DINO PRETI –(professor da USP no livro “A Linguagem Proibida”.)

“Não vulgarizemos o palavrão (...)o palavrão há de constituir zona de segurança, um refúgio a ser utilizado (...), quase in extremis. Se banalizá-lo, na hora do sufoco vai-se usar o quê? Tiros, certamente.”
SOARES FEITOSA –( escritor , em entrevista ao site Jornal de poesia)

“ O palavrão para o escritor burguês abre as portas para que se discuta com mais propriedades determinados temas qua são tabus, (...)sem luvas de pelica.”
SILVIANO SANTIAGO – (escritor em entrevista sobre o seu livro “O Falso Mentiroso”)

“ (...) o primeiro ato civilizatório teria ocorrido quando, em vez de responder ao impulso de eliminar fisicamente a alguém que o tenha desagradado, o ser humano pré-histórico xingou aquele outro”
SIGMUND FREUD – (o pai da psicanálise, no livro “O mal estar da civilização”)

“ A alegação de algumas palavra são tão deletérias a ponto de não poderem ser escritas é usada em todas as tentativas de impedir a liberdade de expressão (...).”
RUBEM FONSECA – (escritor, no conto “Intestino Grosso”)

“ O palavrão é fundamentalmente necessário como meio de descarga emotiva. Não é apenas uma palavra, mas um campo magnético no qual o sentido é secundário em relação às suas linhas de força. ”(...) “ (...).o português é uma língua pobre em palavrões. Muito rico é o espanhol, que possui o maior número e os mais eficientes. O italiano não fica muito atrás, inclusive com uma grande variedade de blasfêmias. A mais pobre é o alemão. Talvez por isso, de vez em quando, os alemães precisem de guerras .”
HALMILCAR DE GARCIA – (dicionarista e coordenador brasileiro do dicionário Caldas Aulete, em entrevista a Edilberto Coutinho, revista Fatos e Fotos Gente nº 735/1975)

“ Imaginad lo que pasaria em medicina si los médicos negaram atención a muchas inmundicias ( físicas y morales) que tienen que considerar”
DÁMASO ALONSO – ( psicanalista chileno, citado por Camilo José Cela, em Diccionário Secreto)

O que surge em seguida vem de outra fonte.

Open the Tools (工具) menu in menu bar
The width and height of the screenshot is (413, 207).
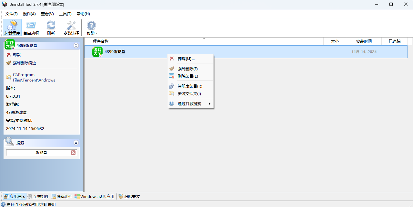65,14
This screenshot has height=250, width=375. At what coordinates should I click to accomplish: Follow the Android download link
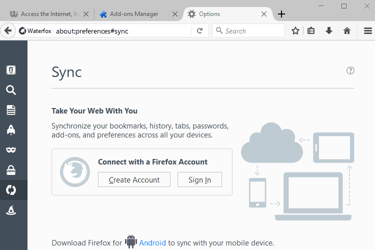153,243
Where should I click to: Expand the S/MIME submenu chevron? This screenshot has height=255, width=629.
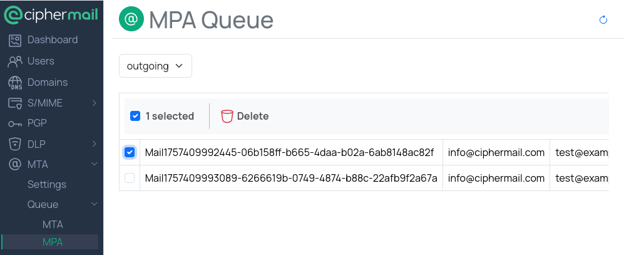(94, 103)
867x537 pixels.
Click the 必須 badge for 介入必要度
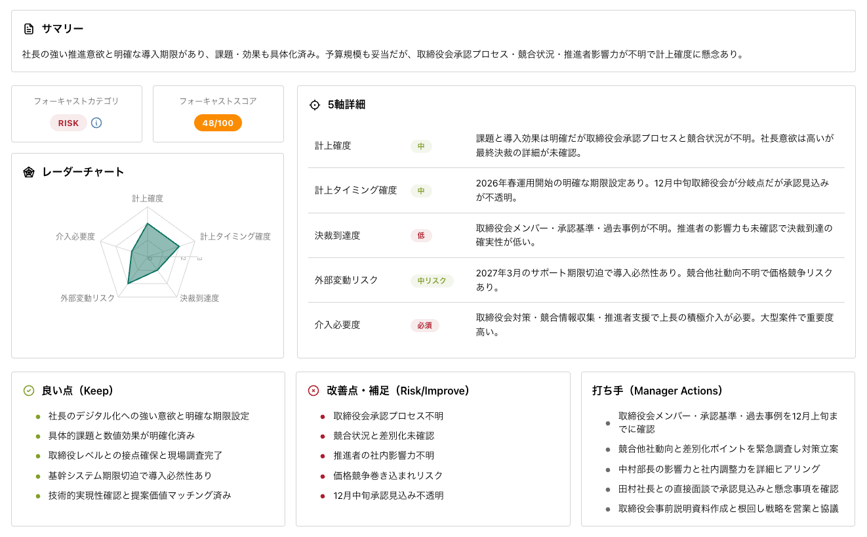(424, 325)
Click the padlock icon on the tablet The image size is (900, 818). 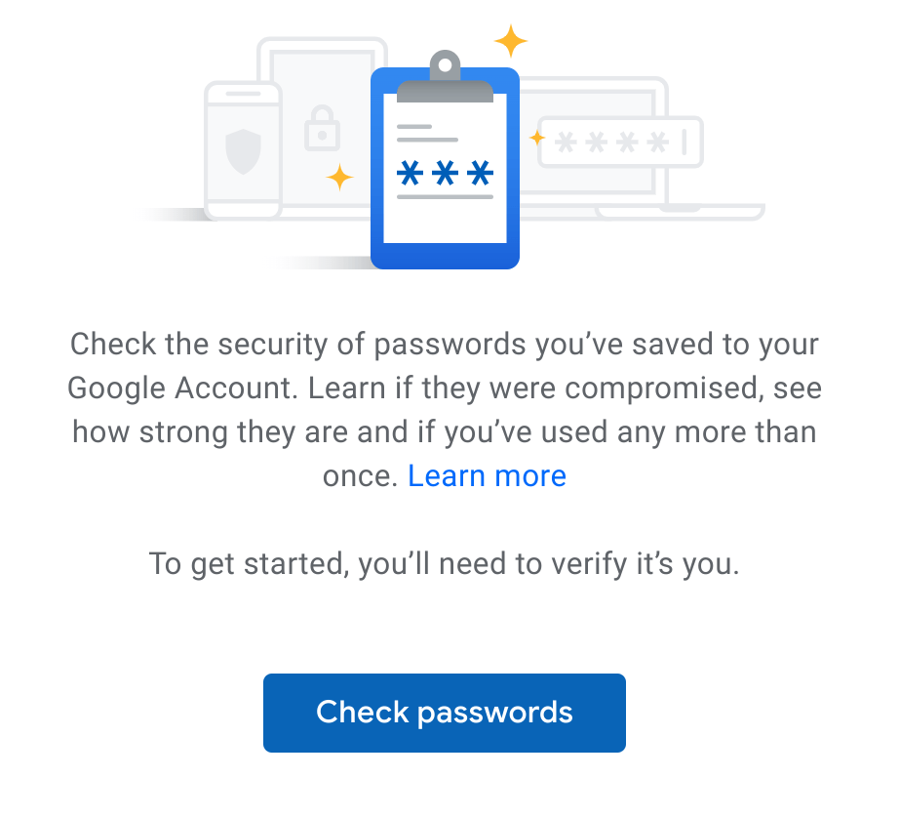tap(322, 128)
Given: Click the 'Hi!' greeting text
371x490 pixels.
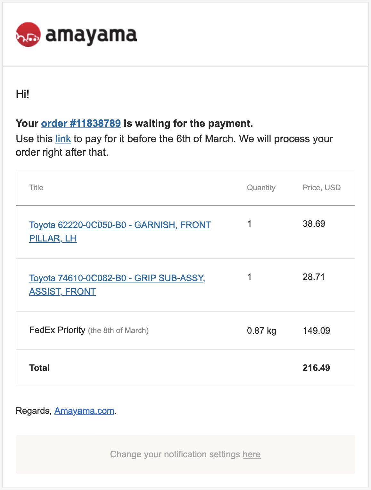Looking at the screenshot, I should coord(22,94).
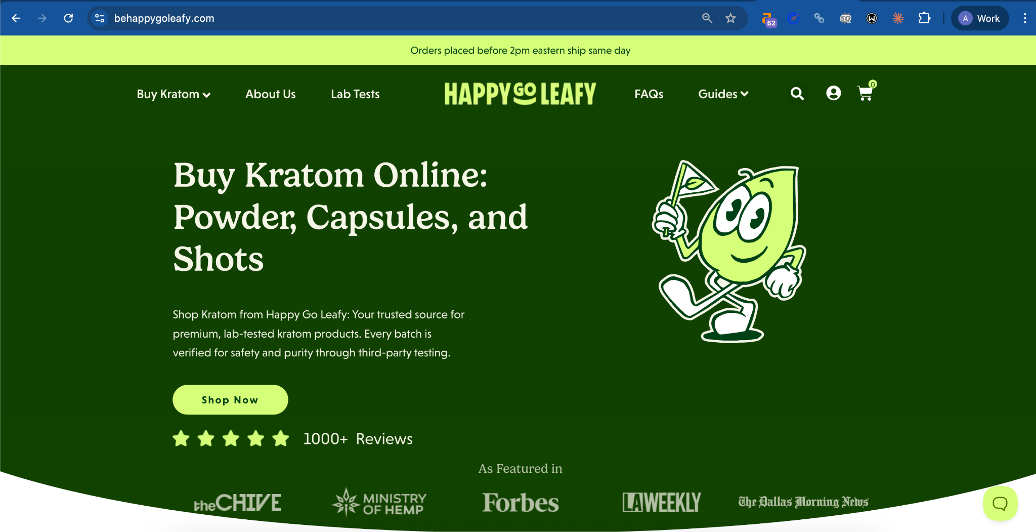Viewport: 1036px width, 532px height.
Task: Open the Work profile menu
Action: [x=980, y=18]
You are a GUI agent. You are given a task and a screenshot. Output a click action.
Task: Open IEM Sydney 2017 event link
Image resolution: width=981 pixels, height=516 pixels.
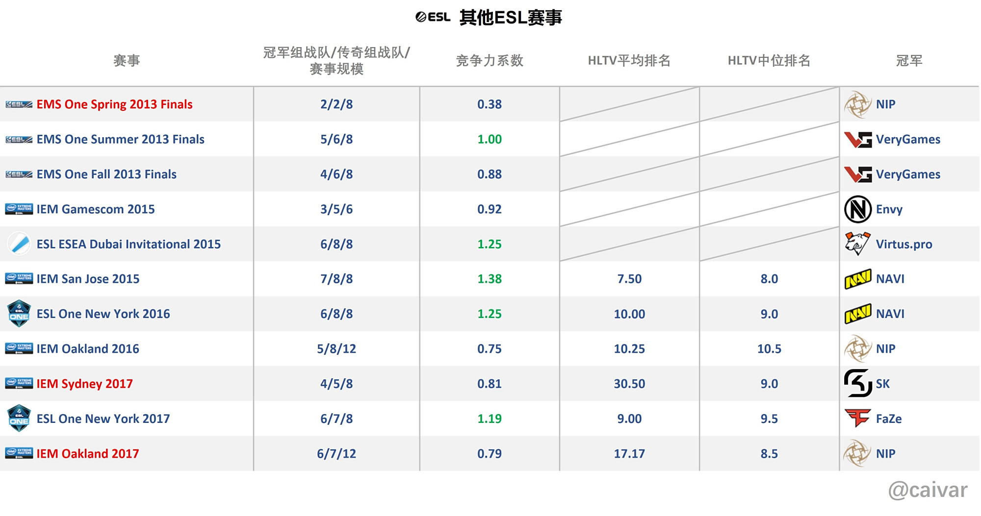tap(84, 384)

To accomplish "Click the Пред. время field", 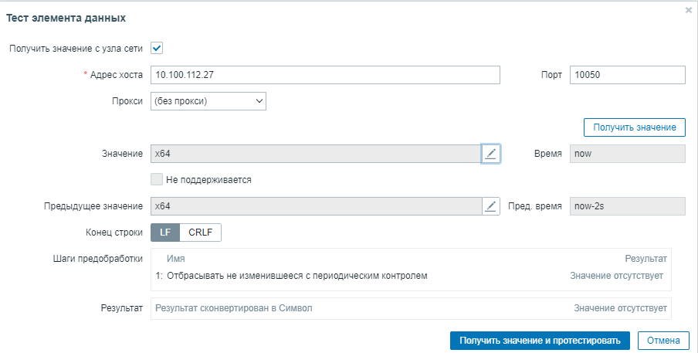I will coord(627,206).
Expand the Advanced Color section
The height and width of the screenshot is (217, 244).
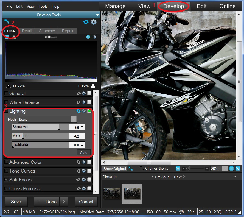point(6,162)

“ (...) as sociedades ambiciosas detestam temas escatológicos e vivem obcecadas com eles”
NORMAN MAILER – (escritor americano, na introdução do livro Erotismo na Literatura Brasileira, citado pelo dramaturgo Agnaldo Silva)

“ O palavrão é elemento útil para a caracterização do ethos de uma sociedade ou das constantes de uma cultura ou da identificação de um tempo social.”
GILBERTO FREYRE - (autor de casa Grande e Senzala, no prefácio do livro “ Dicionário do Palavrão e termos afins”.)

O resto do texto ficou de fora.